Mittwoch, 3. Dezember 2014

Eine Stiege auf Reisen

Nach 3200 Jahren wieder ober Tage:
Hans Reschreiter fährt mit drei Wangenteilen
der Stiege aus. (Foto: A. W. Rausch)



Der geplante Wiederaufbau der Stiege in einer neuen Schaustelle der Salzwelten in Hallstatt rückt näher und die Vorbereitungen dazu laufen auf Hochtouren. Während die Auftritte und Distanzbretter zunächst zur Dokumentation und Kartierung ans Naturhistorische Museum nach Wien verbracht wurden und noch ein Abstecher an das Österreichische Gießerei-Institut nach Leoben bevorsteht, wo computertomografische Aufnahmen angefertigt werden sollen, verblieben die Wangenteile sowie die Spannschlösser nach ihrer Bergung in klimatechnisch optimaler Umgebung im Bergwerk. 


Die in Holzkisten verpackten Wangenteile der Hallstätter Stiege wurden mit dem Grubenhund ausgefahren. (Foto: A. W. Rausch)

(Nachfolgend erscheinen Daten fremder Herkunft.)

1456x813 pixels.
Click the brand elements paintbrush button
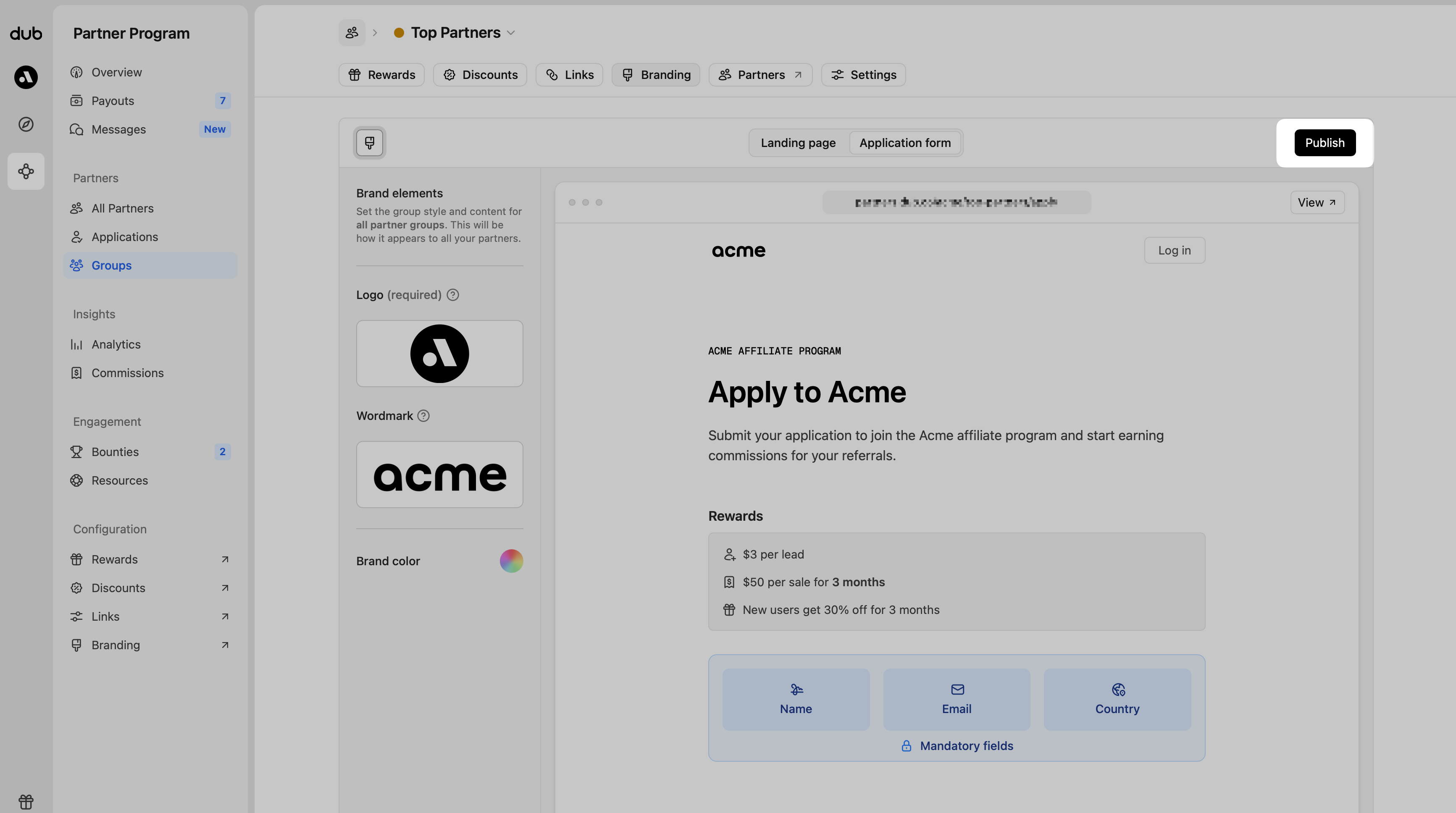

Doch an einem sonnigen Herbsttag sollten auch diese Stiegenbauteile zum ersten Mal nach gut 3200 Jahren wieder ans Tageslicht befördert werden. Nach der Dokumentation mittels Laserscanner durch eine Mitarbeiterin des Ludwig Boltzmann Instituts fürArchäologische Prospektion und Virtuelle Archäologie wurden die Hölzer sorgsam verpackt und in den nächsttieferen Horizont transportiert, wo sie nun ihrem Wiederaufbau harren.